Strength of Acids
Acids are a molecule or other species which can donate a proton or accept an electron pair in reactions. When acids react with H2O, they create hydrogen ions; the strength of an acid is determined by the concentration of hydrogen ions in a solution. A higher number of hydrogen ions indicates that the acid is stronger, whereas a smaller number of hydrogen ions indicates that the acid is weak. They are categorized as Strong and Weak Acids.
In chemistry, strong and weak acids are important concepts to understand. In water, strong acids totally break down into their ions, whereas weak acids only partially dissociate. There are just a few strong acids, but there are a lot of weak acids.
The ease with which acids dissolve to create ions determines whether they are strong or weak. Acids dissolve in water to produce hydrogen ions, while bases dissolve to form hydroxide ions. Strong acid and base ions quickly dissociate to entirely dissolve in water, creating H hydrogen ions with a positive charge or OH– hydroxide ions with a negative charge. Weak acids and bases dissociate only partly, leaving fewer ions in solution. The hydrogen ions in acids and the hydroxide ions in bases are responsible for the properties and strength of acids and bases.
What is a Strong Acid?
Strong acids totally breakdown into their ions in water, producing one or more protons or hydrogen cations per molecule. Inorganic or mineral acids are often strong acids.
When exposed to water, strong acids fully break down into their ions. In other words, acids ionise completely and release H+ ions into the solution. The acid dissociation constant values define an acid’s strength (Ka). Strong acids often have a very high Ka value.
The more powerful the acid, the more readily it loses protons. Because of the strong polarity of the connection between the H atom and the remainder of the molecule, these protons are easily released. The electronegativity of the two atoms engaged in this connection determines its polarity. The polarity and size of the anion to which the proton is connected determine the deprotonation (removal of a proton) of a strong acid.

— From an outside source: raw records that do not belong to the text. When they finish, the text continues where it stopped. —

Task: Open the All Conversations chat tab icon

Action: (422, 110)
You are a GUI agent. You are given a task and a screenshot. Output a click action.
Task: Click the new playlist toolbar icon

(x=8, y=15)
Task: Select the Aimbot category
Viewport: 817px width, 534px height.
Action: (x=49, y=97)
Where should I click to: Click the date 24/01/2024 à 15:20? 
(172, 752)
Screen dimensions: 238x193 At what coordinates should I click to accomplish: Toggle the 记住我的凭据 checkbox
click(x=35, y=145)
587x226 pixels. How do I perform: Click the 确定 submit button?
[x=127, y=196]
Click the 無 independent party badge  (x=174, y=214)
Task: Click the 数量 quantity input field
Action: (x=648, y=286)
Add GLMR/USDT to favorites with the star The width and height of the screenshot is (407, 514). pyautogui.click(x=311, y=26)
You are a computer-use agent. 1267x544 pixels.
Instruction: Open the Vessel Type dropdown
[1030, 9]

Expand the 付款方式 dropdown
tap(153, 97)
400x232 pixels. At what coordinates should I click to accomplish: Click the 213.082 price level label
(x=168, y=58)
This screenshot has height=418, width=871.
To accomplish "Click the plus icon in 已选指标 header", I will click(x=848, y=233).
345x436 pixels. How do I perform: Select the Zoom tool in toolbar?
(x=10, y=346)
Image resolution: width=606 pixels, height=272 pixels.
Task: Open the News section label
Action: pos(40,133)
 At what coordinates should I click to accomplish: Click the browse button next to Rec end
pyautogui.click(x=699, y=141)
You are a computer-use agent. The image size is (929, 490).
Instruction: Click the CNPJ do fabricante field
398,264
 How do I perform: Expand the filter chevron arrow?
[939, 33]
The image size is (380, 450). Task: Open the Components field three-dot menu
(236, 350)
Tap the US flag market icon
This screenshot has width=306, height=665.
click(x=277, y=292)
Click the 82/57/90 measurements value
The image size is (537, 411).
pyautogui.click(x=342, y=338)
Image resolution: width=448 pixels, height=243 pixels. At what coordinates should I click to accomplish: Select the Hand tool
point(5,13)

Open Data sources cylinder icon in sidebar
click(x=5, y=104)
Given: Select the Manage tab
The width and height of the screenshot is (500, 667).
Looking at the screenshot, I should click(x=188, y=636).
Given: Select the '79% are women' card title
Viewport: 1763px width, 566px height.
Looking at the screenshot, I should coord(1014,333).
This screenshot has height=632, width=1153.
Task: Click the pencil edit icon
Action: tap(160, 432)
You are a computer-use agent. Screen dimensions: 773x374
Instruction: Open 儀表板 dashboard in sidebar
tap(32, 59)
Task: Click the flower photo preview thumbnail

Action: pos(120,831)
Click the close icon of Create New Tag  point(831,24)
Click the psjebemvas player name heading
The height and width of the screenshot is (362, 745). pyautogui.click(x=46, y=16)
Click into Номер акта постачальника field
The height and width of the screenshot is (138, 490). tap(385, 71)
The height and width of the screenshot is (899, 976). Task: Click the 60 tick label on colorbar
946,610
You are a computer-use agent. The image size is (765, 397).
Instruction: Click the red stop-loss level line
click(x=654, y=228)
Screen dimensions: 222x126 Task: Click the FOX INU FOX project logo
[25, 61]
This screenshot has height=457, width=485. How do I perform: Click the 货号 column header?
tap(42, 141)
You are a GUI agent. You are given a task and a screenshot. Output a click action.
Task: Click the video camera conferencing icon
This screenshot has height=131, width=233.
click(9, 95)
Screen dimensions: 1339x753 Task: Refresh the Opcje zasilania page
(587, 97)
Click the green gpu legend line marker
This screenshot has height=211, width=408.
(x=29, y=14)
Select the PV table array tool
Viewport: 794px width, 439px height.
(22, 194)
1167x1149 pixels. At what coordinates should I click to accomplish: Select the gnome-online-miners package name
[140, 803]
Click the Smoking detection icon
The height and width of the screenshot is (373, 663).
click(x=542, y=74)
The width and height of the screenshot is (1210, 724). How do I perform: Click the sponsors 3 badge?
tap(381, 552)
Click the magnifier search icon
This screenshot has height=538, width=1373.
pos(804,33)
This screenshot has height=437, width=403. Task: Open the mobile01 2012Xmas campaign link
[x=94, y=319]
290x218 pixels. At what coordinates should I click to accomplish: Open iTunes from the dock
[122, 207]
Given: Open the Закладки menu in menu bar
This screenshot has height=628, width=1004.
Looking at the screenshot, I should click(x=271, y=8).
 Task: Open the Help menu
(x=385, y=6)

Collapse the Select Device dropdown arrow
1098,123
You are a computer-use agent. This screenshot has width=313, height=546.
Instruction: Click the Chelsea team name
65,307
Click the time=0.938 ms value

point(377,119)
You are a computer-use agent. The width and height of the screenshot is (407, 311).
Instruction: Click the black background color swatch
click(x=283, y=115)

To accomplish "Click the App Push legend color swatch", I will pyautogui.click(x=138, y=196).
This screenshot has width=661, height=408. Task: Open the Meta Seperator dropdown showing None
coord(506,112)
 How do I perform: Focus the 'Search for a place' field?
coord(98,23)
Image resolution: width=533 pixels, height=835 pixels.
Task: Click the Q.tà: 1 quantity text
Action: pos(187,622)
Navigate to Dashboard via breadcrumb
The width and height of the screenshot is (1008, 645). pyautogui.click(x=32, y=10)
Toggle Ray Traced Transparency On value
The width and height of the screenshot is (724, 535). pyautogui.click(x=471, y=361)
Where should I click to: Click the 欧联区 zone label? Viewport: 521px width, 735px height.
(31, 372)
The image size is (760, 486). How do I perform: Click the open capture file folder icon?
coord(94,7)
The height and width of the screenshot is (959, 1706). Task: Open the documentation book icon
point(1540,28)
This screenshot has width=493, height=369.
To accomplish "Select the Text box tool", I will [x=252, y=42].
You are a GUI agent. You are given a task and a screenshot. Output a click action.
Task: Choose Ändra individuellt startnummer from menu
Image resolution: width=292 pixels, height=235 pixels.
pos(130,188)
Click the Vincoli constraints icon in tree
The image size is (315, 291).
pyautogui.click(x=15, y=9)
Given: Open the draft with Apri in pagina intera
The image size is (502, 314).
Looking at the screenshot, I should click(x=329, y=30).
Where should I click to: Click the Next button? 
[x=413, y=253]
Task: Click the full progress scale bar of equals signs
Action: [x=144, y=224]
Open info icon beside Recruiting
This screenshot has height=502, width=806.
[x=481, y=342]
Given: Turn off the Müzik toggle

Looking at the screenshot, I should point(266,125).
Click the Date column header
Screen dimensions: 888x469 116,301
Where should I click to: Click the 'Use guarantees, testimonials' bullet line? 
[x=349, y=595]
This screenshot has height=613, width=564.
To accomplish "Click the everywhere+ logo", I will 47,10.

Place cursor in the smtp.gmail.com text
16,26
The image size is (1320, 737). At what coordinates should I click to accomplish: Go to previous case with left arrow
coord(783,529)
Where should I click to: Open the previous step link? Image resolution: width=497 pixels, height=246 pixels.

For example, if the acid H-A is considered, the dissociation of HA acid may be written as,
HA (aq) + H2O (l) ⇢ A (aq) + H3O+ (aq)
However, if the acid molecule has more than one proton that may be released, it can be represented as illustrated below. The dissociation of a diprotic acid is demonstrated in the example below. This indicates it has the ability to emit two protons.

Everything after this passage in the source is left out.